Among those fascinated by the story is novelist Natasha Pulley. “What really caught my interest about it was not necessarily what happens from the point of view of those lighthouse keepers,” she says, “but what was it like for the first person to reach the lighthouse after them?”

It was a question that got her working on her fourth novel The Kingdoms, a book that mixes timeslip plotting with alternate history as it follows the story of Joe Tournier, resident of Londres. He’s a man suffering from amnesia, who’s moving through a world where Britain lost the Napoleonic Wars after being defeated at the Battle of Trafalgar in 1805: “One of the things I’m really interested in are those moments in history where you can see, very clearly, two possible futures hanging in the balance.”

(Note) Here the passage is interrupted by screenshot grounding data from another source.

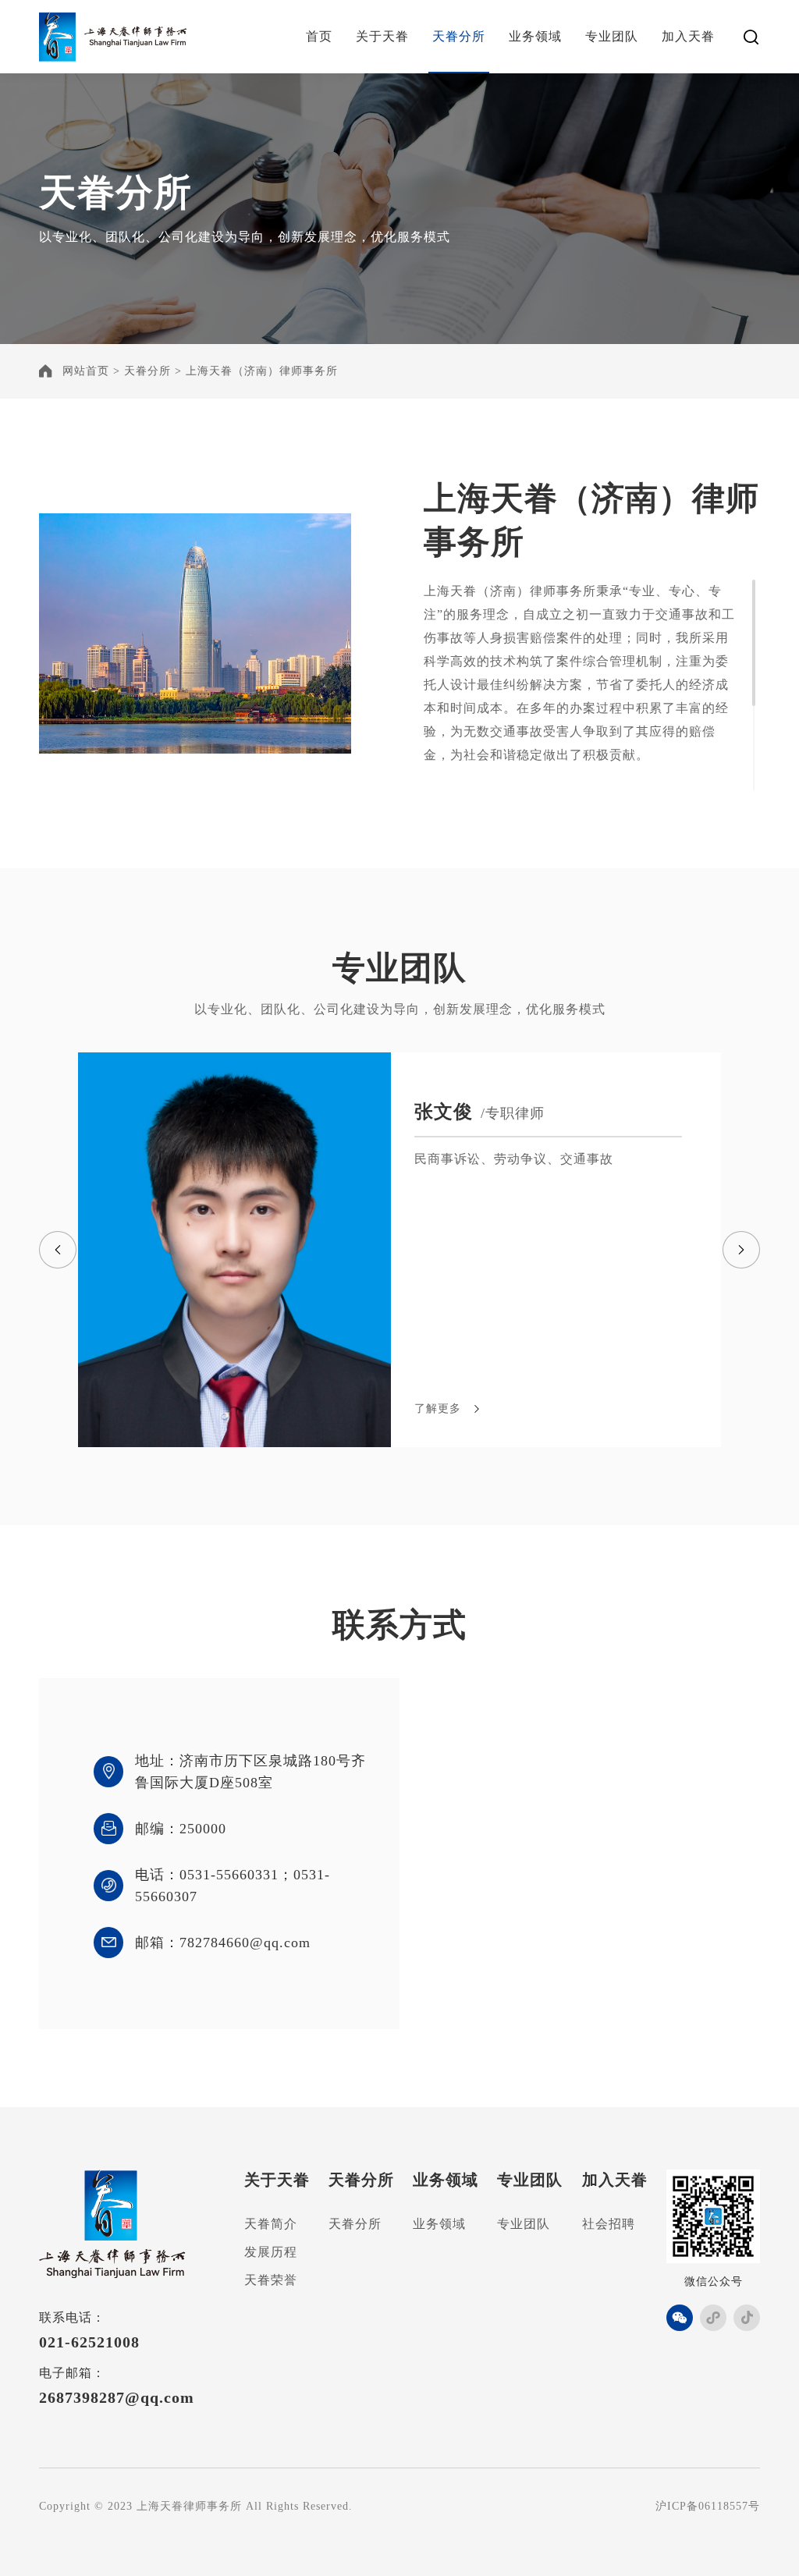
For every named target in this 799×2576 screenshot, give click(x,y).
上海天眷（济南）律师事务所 (262, 371)
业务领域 (535, 36)
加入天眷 (688, 36)
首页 (319, 36)
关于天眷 (382, 36)
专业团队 (611, 36)
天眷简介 (270, 2223)
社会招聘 (608, 2223)
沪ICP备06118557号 (707, 2506)
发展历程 (270, 2251)
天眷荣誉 (270, 2280)
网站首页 (85, 371)
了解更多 (437, 1408)
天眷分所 (458, 36)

An answer to Tournier’s nagging doubts about who he is may lie north, which sets him off on “a very gradual wild goose chase up the coast of Scotland”. To say too much more is to risk spoilers, but the story of Eilean Mòr so intrigues Pulley that she’s heading for Scotland’s islands herself this summer, aboard a square rigger, Pelican of London, “in the unlikely capacity of a marine scientist”.